Constellation Software Inc. (CSU) has faced significant challenges recently, particularly concerning the departure of its long-serving CEO, Mark Leonard, and increasing fears about AI's potential disruption of traditional software businesses. Many analysts believe the company's strong acquisition model and established market presence position it well for future growth, although concerns about its ability to sustain its roll-up strategy persist, especially in light of competitive pressures and market sentiment around software. The consensus from various experts suggests that while the current valuation is attractive, especially compared to historical levels, caution is advised given the potential for continued volatility and the need for the company to demonstrate sustained organic growth. Overall, despite the mixed sentiments regarding its immediate future, a substantial number of analysts remain bullish on CSU's long-term growth prospects, reflecting confidence in its business model and management team.
This continues to see all-time highs. It is really a story of making the right acquisitions and integrating them into their suite of other companies that they have. Have executed extremely well and doesn’t see any reason why that will not continue. The risk is that you are paying such a premium because the stock price has run up so much, but it is a growth name and you could have said that a year or 2 ago and missed out on some good gains. Trading at 26X estimated earnings, which is justified because of the future momentum or the acquisitions being digested.
This has been a great story.
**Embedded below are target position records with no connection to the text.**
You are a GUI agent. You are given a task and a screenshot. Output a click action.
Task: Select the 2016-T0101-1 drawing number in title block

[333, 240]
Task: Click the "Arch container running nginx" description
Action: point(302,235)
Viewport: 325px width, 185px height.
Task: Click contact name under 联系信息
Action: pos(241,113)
The caution for him is that it is growth by acquisition. The growth they have been showing really comes from a number of acquisitions, and most of them have gone extremely well. He prefers to have his technology investments in the US where there is a lot more geographical diversification and a lot more size and scale. He would be very cautious on this.
(A Top Pick June 19/14. Up 100.22%.) Currently this is correcting with the rest of the market. A fabulous business model and an extremely competent/astute management team. It has had a big correction, so you are getting in at about $500. They are raising debt right now, presumably to make some acquisitions. They are really smart allocators.
When he originally recommended this, it was on 7 or 8 times earnings, but is now on about 28 times earnings. Considers this management to be the best capital allocators in Canada. They are raising debt right now, and why would they be doing this if they were not going to be doing big acquisitions. You won’t know about these until the morning the press release comes out, and the stock will pop.
Had been a long-term holder of this, but recently sold it when it broke down technically. This also has a lot to do with where we are in the market. Has been a fantastic performer, but doesn’t trade at a cheap multiple, so could be susceptible to lower prices.